E qui le critiche si fanno più dure perché Mette Marit non è un buon modello: propone una donna degli anni 50, senza una propria carriera, senza indipendenza finanziaria e destinata soprattutto alla gestione domestica e familiare. L'handicap della principessa è la mancanza di studi superiori, che la spingano a interessarsi a cause non necessariamente sociali, ma legate almeno all''altro'; è anche vero che "nella nostra società moderna, democratica, una donna sposata nella sua posizione, preoccupata per bambini, vestiti glamour e viaggi in Africa, con una borsa Prada al braccio per svolgere attività di beneficenza, non è un modello molto interessante. "
Al dibattto televisivo ha partecipato anche un ex funzionario di palazzo Carl-Erik Grimstad, secondo il quale il lavoro di Mette Marit, "come membro della famiglia reale è semplicemente quello di essere un'icona".

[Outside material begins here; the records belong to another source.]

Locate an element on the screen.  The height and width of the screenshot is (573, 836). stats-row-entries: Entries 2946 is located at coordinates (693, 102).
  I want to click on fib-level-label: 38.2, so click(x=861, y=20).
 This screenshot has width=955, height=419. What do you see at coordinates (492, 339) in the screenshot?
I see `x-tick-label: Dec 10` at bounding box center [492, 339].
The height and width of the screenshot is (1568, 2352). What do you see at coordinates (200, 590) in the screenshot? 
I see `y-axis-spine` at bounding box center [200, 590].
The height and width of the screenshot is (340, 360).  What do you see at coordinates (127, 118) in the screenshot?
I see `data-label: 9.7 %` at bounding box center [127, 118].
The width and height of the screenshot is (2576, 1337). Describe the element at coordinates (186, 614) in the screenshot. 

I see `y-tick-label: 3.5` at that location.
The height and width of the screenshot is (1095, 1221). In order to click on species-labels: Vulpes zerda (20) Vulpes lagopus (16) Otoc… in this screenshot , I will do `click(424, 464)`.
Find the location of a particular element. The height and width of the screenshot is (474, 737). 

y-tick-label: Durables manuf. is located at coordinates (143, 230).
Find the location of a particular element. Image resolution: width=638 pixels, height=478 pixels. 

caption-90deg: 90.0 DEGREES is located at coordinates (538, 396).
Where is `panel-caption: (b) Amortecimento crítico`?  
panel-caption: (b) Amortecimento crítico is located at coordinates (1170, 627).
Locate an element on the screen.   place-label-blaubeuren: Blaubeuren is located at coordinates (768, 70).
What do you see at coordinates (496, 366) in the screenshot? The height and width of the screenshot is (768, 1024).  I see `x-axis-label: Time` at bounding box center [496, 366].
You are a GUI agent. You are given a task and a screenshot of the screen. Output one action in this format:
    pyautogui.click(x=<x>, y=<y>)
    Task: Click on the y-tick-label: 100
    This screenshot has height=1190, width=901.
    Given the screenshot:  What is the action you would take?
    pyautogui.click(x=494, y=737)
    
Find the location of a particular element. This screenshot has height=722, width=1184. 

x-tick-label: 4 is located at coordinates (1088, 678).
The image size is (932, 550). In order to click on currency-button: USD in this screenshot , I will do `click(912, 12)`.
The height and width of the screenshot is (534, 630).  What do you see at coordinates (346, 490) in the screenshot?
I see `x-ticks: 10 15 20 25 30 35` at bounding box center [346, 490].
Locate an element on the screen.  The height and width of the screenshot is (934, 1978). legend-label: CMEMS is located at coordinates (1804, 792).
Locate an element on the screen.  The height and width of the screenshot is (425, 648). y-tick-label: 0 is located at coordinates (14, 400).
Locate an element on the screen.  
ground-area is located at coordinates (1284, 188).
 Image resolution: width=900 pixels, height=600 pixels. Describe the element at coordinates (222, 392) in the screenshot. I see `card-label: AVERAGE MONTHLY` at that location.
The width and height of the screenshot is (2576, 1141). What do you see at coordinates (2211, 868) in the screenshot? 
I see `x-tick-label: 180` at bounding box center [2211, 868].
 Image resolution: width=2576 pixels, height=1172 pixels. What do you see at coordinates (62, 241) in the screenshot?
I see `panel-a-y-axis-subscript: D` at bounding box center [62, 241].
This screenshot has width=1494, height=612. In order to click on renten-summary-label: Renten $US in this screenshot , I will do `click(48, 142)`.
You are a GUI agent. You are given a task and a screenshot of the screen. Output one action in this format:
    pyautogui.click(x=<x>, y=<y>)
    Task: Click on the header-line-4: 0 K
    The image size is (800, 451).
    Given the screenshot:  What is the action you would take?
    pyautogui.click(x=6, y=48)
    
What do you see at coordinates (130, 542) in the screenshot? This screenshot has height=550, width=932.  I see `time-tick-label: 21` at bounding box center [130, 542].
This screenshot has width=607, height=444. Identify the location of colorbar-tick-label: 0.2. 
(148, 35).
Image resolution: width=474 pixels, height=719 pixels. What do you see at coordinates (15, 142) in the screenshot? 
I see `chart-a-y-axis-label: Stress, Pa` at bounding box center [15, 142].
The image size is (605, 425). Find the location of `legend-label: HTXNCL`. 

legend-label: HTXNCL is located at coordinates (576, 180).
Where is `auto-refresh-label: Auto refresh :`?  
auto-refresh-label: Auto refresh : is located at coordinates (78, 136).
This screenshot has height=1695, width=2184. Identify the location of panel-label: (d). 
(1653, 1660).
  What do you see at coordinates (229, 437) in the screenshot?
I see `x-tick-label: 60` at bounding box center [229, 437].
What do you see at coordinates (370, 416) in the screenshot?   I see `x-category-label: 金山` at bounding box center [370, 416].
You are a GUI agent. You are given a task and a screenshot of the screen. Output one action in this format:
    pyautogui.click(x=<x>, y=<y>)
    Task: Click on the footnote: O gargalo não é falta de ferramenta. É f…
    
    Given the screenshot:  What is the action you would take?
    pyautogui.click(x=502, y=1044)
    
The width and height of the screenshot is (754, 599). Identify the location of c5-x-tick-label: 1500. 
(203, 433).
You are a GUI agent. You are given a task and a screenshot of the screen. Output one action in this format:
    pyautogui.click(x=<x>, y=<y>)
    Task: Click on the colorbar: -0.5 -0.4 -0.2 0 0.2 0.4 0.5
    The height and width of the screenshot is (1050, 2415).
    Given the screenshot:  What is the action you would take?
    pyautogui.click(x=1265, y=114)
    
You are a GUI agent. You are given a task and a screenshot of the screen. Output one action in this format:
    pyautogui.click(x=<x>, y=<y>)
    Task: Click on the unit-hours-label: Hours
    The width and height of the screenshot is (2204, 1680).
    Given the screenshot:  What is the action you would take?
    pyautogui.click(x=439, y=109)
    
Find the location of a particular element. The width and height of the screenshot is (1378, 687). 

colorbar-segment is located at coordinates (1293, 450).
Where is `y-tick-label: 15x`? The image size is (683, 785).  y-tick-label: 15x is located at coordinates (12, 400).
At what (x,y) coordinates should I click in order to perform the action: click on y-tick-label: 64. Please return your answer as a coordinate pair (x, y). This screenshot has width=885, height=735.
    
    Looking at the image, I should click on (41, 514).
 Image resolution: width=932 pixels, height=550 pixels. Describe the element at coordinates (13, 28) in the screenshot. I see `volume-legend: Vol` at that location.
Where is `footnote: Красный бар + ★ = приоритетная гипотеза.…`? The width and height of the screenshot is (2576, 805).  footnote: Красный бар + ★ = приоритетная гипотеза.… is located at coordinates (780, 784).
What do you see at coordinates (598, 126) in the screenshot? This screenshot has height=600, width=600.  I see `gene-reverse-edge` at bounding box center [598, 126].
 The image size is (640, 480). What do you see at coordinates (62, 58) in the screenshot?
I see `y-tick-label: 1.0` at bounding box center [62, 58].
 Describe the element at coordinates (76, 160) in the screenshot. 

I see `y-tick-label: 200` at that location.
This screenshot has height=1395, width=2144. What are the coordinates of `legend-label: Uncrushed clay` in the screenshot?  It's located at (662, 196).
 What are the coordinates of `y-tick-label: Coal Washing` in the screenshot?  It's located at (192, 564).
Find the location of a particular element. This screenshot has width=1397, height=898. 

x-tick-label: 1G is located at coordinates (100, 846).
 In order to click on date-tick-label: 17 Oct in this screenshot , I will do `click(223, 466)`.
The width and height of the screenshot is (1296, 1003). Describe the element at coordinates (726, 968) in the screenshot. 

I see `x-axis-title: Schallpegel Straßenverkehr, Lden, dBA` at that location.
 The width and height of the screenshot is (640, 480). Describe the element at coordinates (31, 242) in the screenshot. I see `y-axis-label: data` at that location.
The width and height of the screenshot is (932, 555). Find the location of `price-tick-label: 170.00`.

Fatto sta che il passato turbolento di Mette Marit ha fatto sì che le aspettative su di lei fossero piuttosto contenute, così, se è vero che lei ha sbagliato molto poco, mantenendo un comportamento essenzialmente impeccabile, è anche vero che la sua agenda è tra le più povere di tutte quelle delle principesse consorti europee e che, pertanto, l'interesse dei media nei suoi confronti è molto scemato. Alcuni media come l'Aftenposten, uno dei quotidiani  più diffusi del Paese, hanno ridotto la copertura sulla Famiglia Reale: è un bene o un male? Lo dirà il tempo, però è vero che i media tendono a rappresentare Mette Marit (ma non solo lei, basti pensare alle altre principesse consorti) concentrandosi soprattutto sugli aspetti che avrebbero fatto felice una donna degli anni '50: gli outfits, le attenzioni per la maternità, la famiglia, la sensibilità per le opere di carità. "Questi sono i messaggi chiave che vengono enfatizzati" lamenta Johannesen, che vede in questo "una battuta d'arresto" della causa femminista.